Dans un contexte de tensions persistantes à l’Est de la République démocratique du Congo (RDC), la visite de Vital Kamerhe à Entebbe ce vendredi relance les spéculations sur les arrière-pensées diplomatiques de Kinshasa. Porteur d’un « message spécial » du président Félix Tshisekedi, le président de l’Assemblée nationale a été reçu par son homologue ougandais Yoweri Museveni. Officiellement, les échanges ont porté sur la sécurisation des zones frontalières, épine dorsale de l’opération Shujaa. Mais au-delà des déclarations protocolaires, cette rencontre interroge : pourquoi confier une mission stratégique à une figure politique aussi clivante que Kamerhe, dont les liens passés avec Kampala ont déjà alimenté les polémiques ?
Cette entrevue s’inscrit dans le sillage de la mission parlementaire congolaise entamée le 12 novembre à Kampala. Initialement présentée comme une routine diplomatique par Lambert Mende Omalanga, chef de la délégation, elle a finalement débouché sur une audience imprévue avec Museveni le 18 novembre. Un « changement d’agenda » qui n’est pas sans rappeler les volte-face habituelles de la diplomatie congolaise. Les députés ont néanmoins obtenu gain de cause avec la création d’un groupe bilatéral d’amitié parlementaire, chargé de superviser les projets d’intégration économique et de sécurité transfrontalière.
« L’Ouganda reste un partenaire incontournable pour stabiliser l’Est », a déclaré Mende à son retour à Kinshasa, évoquant les discussions sur les accords commerciaux et l’opération Shujaa. Pourtant, cette collaboration militaire conjointe, censée neutraliser les ADF, peine à convaincre sur le terrain. Les attaques répétées contre les civils dans le Nord-Kivu jettent une ombre sur l’efficacité réelle de ce dispositif. Le rapport déposé à l’Assemblée nationale congolaise saura-t-il pointer ces lacures sans froisser l’allié ougandais ?
Derrière les sourires échangés à State House, les non-dits s’accumulent. La présence de Kamerhe – habitué des missions d’apaisement régional – traduit-elle une volonté de Kinshasa de contourner ses propres institutions ? En confiant ce dossier sensible au numéro deux du Parlement, Tshisekedi semble vouloir ménager une alternative à la diplomatie traditionnelle. Une stratégie à double tranchant : si elle permet des négociations rapides, elle risque d’éroder la crédibilité du gouvernement congolais, déjà accusé d’opacité dans la gestion des alliances sécuritaires.

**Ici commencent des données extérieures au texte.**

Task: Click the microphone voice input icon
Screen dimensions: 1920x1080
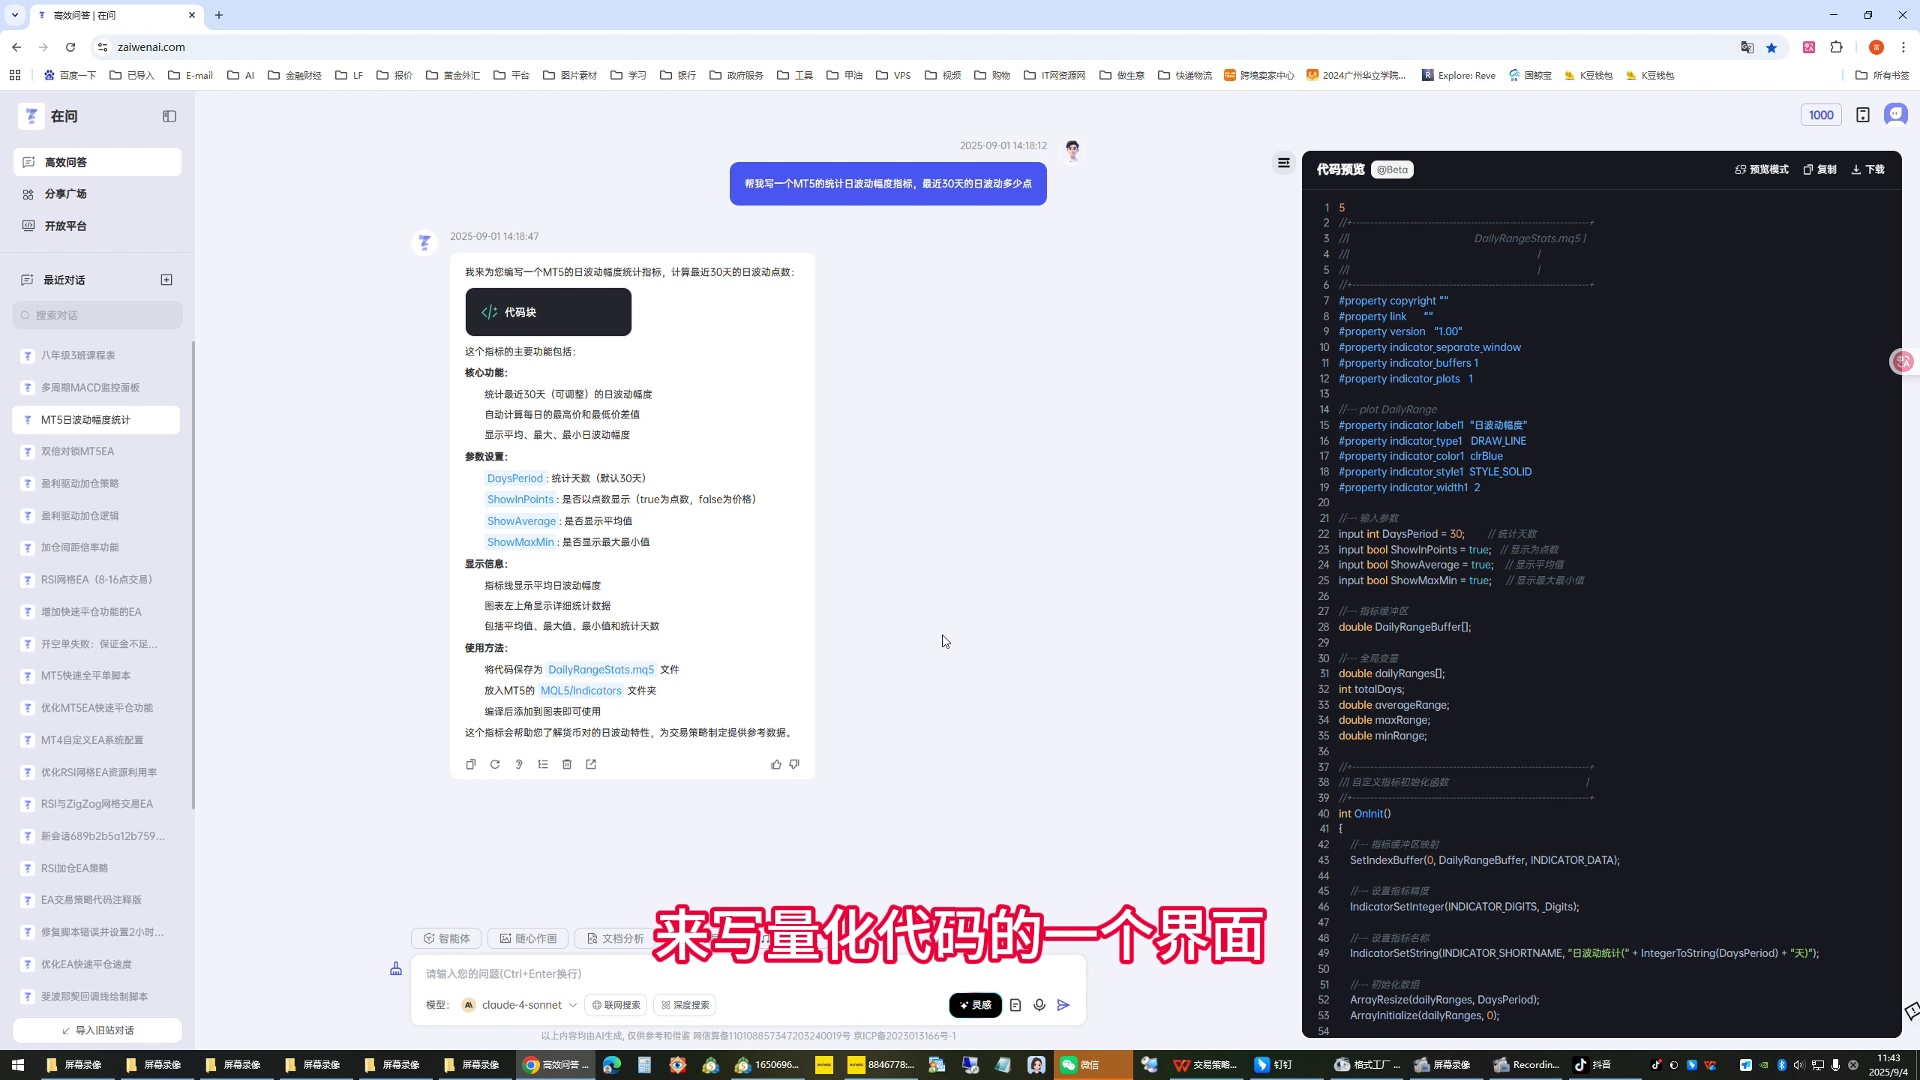Action: (x=1039, y=1005)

La question centrale reste l’équilibre précaire entre souveraineté nationale et coopération régionale. Alors que les députés ougandais promettent de « dynamiser les échanges commerciaux », les populations frontalières dénoncent toujours les exactions attribuées aux militaires de Kampala. L’accord bilatéral RDC-Ouganda parviendra-t-il à concilier realpolitik et protection des civils ? Les prochains mois seront décisifs pour le succès – ou l’échec retentissant – de ce partenariat sous haute tension.